A good example of this comes from CNBC’s new iPad app which finally makes it easier to get the best out of the channel without either having to sit through the filler or search through the website. The Wall Street Journal will surely add that to the WSJ app or create one specifically for the growing quantity of quality video produced by the “paper.”
Luckily for television, there’s no reason to believe that TV watching will suffer. Being able to watch anywhere will expand viewership for news and entertainment. It might also bring back more quality television as the networks’ own production companies will be able to benefit from app-based distribution.
The second effect of how tablets will change media is the number of attempts to bring web content up to the television screen to mirror what tablets are doing with television content. Brian Stelter of the New York Times presents this story on the phenomenon. Ultimately, Stelter is not convinced by any of the products. Putting us right back where we were last year with a gamut of me-too tablets and e-readers that were announced at CES but never came to market. But that only makes the case stronger for a TV-sized convergence.
Big screen convergence is still waiting for its category defining product. Google TV obviously isn’t it. Some of the other attempts still feel like kludges. Perhaps Honeycomb and gestural recognition will come together next year in a satisfying way so living room viewers can navigate with out a controller from cable to Netflix to apps and the web. We’ll have to wait until next year to find out.
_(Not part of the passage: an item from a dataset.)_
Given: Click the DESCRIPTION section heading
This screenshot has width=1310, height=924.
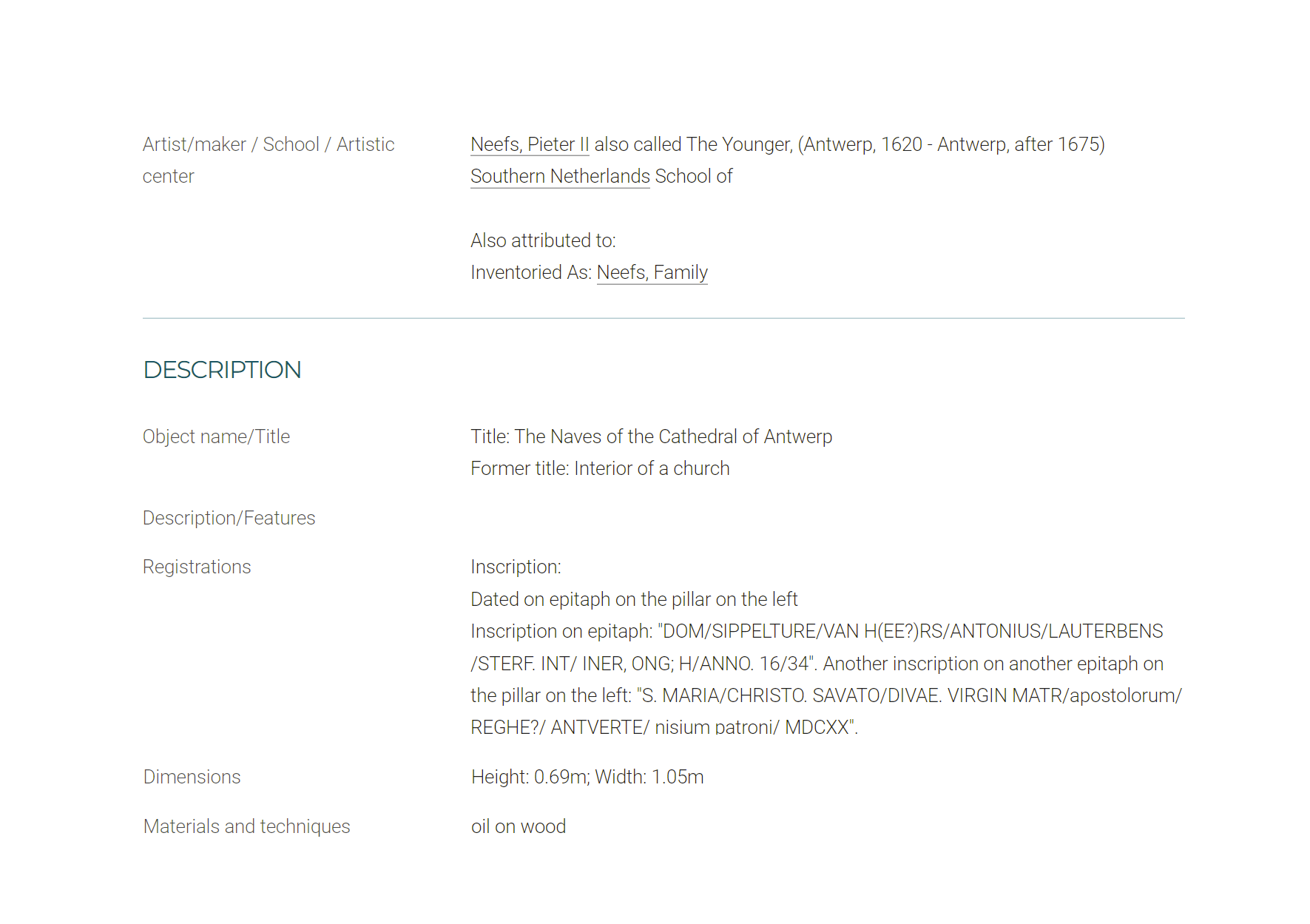Looking at the screenshot, I should (x=222, y=370).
If those are the winners at CES, the clear loser seems to be Microsoft. Apple and Google have made great strides in defining the app-based architecture of mobile devices. With the launch of Apple’s App store for the mac this week–and if you’re an astute user of Google’s Chrome you’ll have started playing with their excellent app store too–cloud computing seems to have picked its teams already. Microsoft is still waiting to get in the game. (Here’s the WSJ’s Digits saying as much.)
A good example of how out of it Microsoft seems in this space is another Journal article about Microsoft Surface, the company’s table top computer. Big touch screens are going to become increasingly important as the cloud puts an emphasis on accessing work and entertainment data across a range of devices. Surface makes a lot of sense as a product but seems stranded over on the lost island of Redmond rather than integrated into the Google stream. It’s not hard to see the appeal of large touch screen tables that can be used by a succession of users who log in to find everything they need as if they’d brought their whole desk with them. But for that to work, Microsoft would have to have a substantial cloud platform that could rival Google or Apple.
Having said all that. We’re still in early innings on the cloud. Getting stable work applications is the first step. The second will be to see what kind of media apps can straddle all three screens. Will new information and entertainment sources emerge like Netflix or Techcrunch? Or will old media use its size, breadth and financial strength to push the interlopers out. That’s why Jeff Bewkes was on Verizon’s stage and Verizon has begun to launch the multi-platform service that might enable it to remain a toll taker in content.
Like the future of computing, there’s no obvious or inevitable outcome here. All we can do is watch.